Semra Güzel ab Dezember vor Gericht

Die HDP-Abgeordnete Semra Güzel sitzt seit Anfang September wegen Terrorvorwürfen in Untersuchungshaft. Jetzt steht der Termin für den Prozessbeginn fest.

Im sogenannten Terrorverfahren gegen die HDP-Abgeordnete Semra Güzel steht der Prozessstart fest. Wie aus türkischen Justizkreisen verlautete, ist der Prozessauftakt für den 19. Dezember geplant. Verhandelt wird vor der 22. Großen Strafkammer zu Ankara. Wie viele Hauptverhandlungstermine zur Urteilsfindung notwendig werden könnten, teilte das Gericht nicht mit.

Güzel soll sich wegen dem Vorwurf der „Mitgliedschaft in einer Terrororganisation“ vor Gericht verantworten. Die Oberstaatsanwaltschaft Ankara beschuldigt die 38-jährige Kurdin in der 58 Seiten starken Anklageschrift, Teil der „Hierarchie“ innerhalb der PKK zu sein.
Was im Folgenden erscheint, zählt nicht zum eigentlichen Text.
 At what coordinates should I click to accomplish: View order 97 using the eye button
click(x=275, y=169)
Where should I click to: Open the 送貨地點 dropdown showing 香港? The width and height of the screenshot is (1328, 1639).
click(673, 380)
Als „Beweise“ für den Vorwurf gelten hauptsächlich Aussagen, die ein anonym gehaltener Belastungszeuge mit dem Decknamen „Ezel“ geliefert haben soll. Er hätte Güzel bereits im August 2018, nur wenige Wochen nach der Parlamentswahl in der Türkei, im Rahmen einer staatsanwaltlichen Befragung auf der Antiterrorzentrale der Polizei Diyarbakır (ku. Amed) auf Fotos als „Aktivistin“ der kurdischen Frauenbewegung TJA sowie des Graswurzelbündnisses KCD erkannt. Beide Organisationen sind in der Türkei legal, dennoch werden sie als „PKK-Struktur“ behandelt und kriminalisiert.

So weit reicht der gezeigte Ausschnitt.